Django uses a honeypot field on it's default Comment form, but I still get spam. I don't know how many attempts it blocks though. –  jonescb Apr 5 '11 at 19:32
    
+1 I use these on my blog. It catches a lot. But then again my blog isn't popular so maybe no one cares to try and spam it. –  Tony Apr 5 '11 at 19:45

I just love how people just readily accept the "conventional wisdom" about CATPCHAs. As a professional Web developer with ten years of experience and with some expertise in accessibility, it's my opinion that under no circumstance should you implement CAPTCHAs. I'm referring to the kinds that have lines, cursive fonts, 3d effects, etc. First of all, they prevent large numbers of users from accessing content, including a lot of older people, or people with every day vision impairments (such as color blindness), or people for which English is not their first language. Secondly, citing "security" is not a good enough reason. This is because for 99.5% of the spam out there, having someone re-type a five-letter word is sufficient "security." These mythical "robots" that people often refer to are not really that sophisticated. And even then, for those that are sophisticated (again, which is a very small number), a typical CAPTCHAs is not going to be sufficient anyway. So, given that all the negative far outweighs any real benefit, which is mostly imagined anyway, there's no good reason to use them. If you want to prevent SPAM, all you need is to have people re-type a word like "blog" (and it's OK if they can copy-and-paste). This is totally accessible and, trust me, is sufficient enough "security." You'll be surprised to find that all your spam is eliminated and you didn't even have to cut off large segments of users.

copied from other answer by same user

I agreed with this post up to a certain point: "In my experience, even if you have the best captcha in the world, there are a lot of spammers who are nowadays employing real humans for very low wages to simple visit the site, signup (or whatever) and post their spam 'manually'.

So any system that requires you to differentiate between "human" and "bot" is not going to work when faced with an actual human.
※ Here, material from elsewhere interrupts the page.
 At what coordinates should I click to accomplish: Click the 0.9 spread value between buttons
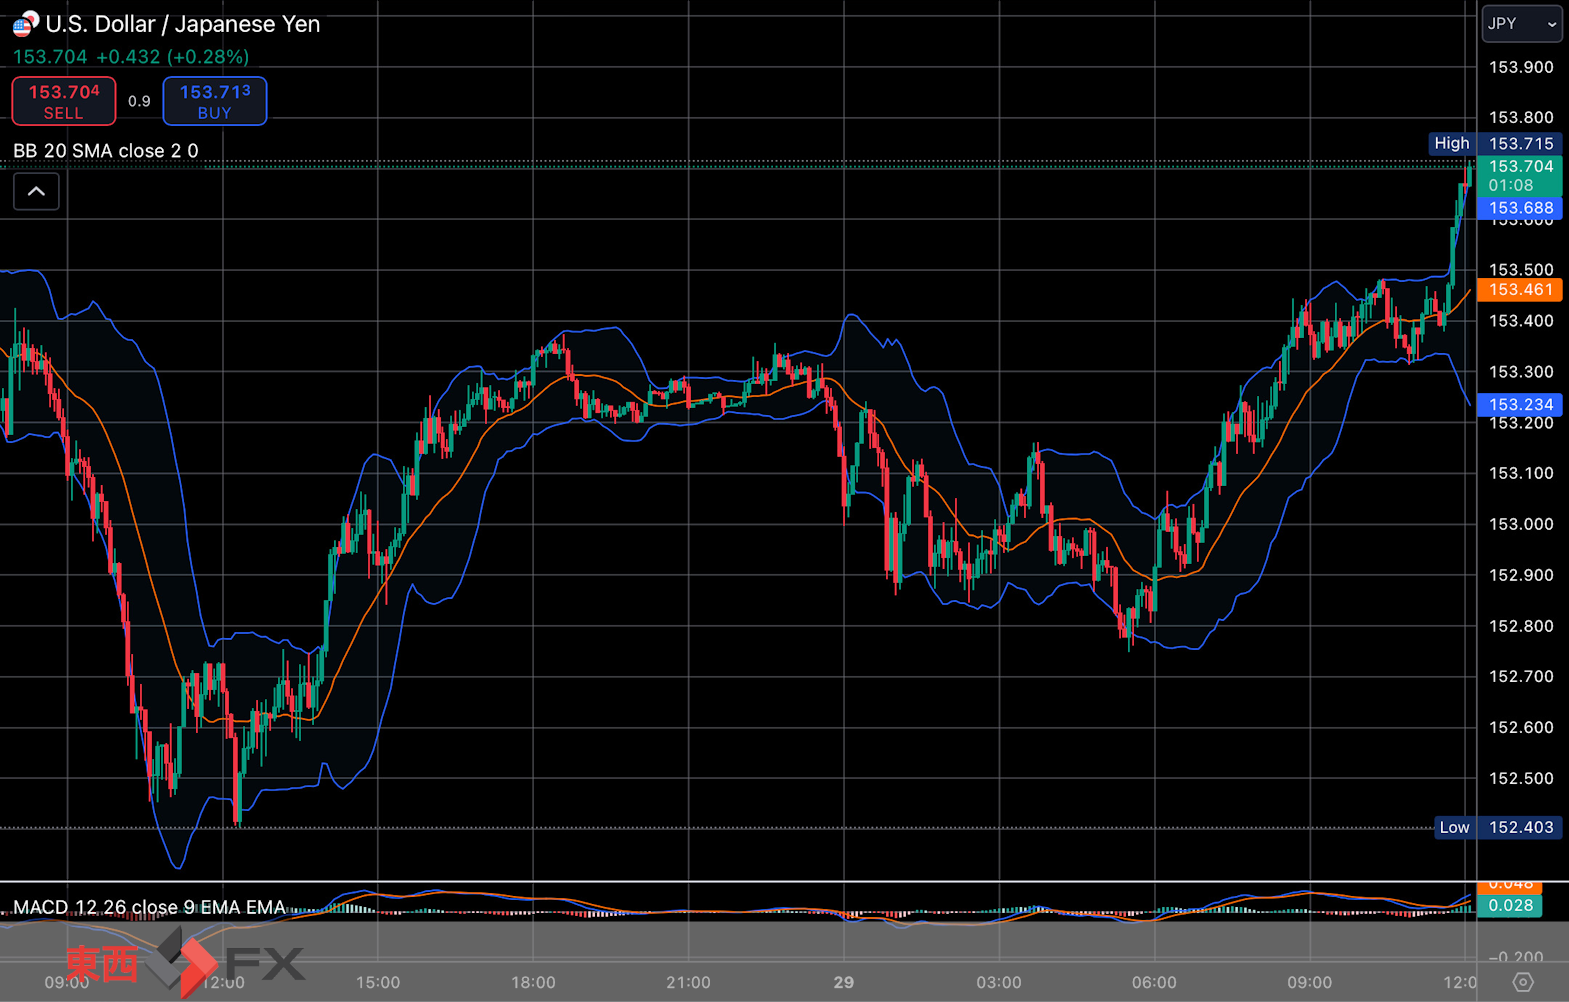point(139,101)
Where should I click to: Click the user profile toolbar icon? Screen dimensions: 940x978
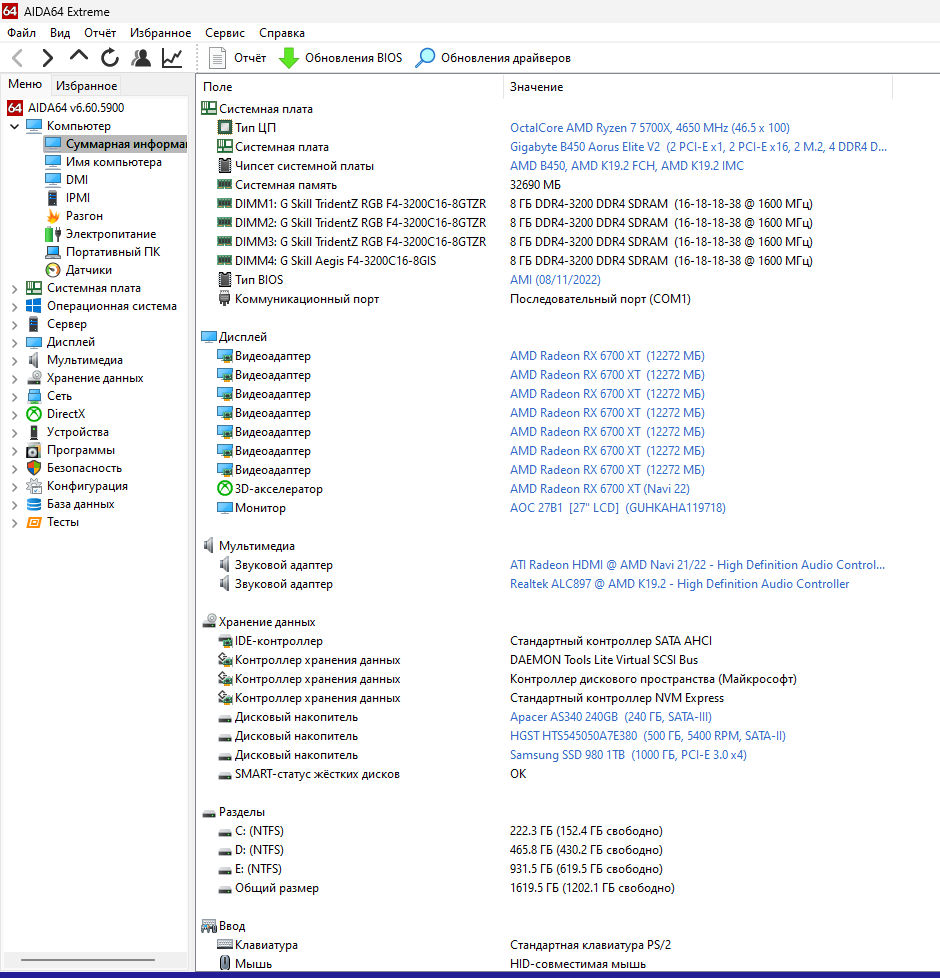(x=142, y=58)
Whatever system you come up with is not going to be fool-proof and you're going to need to manually verify anonymous (or "near anonymous" - that is, new signup) content."

Then the posted started suggesting some complicated Javascript. Again, as I stated above, just prompting the user to re-type something (I should add randomly selected text is ideal) is just as effective as showing an obscure image of something that you need to decipher. The deciphering aspect is an unnecessary layer, in my opinion. Again, that's just my opinion, but this has been completely effective for me.

I should also add the CAPTCHAs cannot be used on government websites because they violate Section 508 rules.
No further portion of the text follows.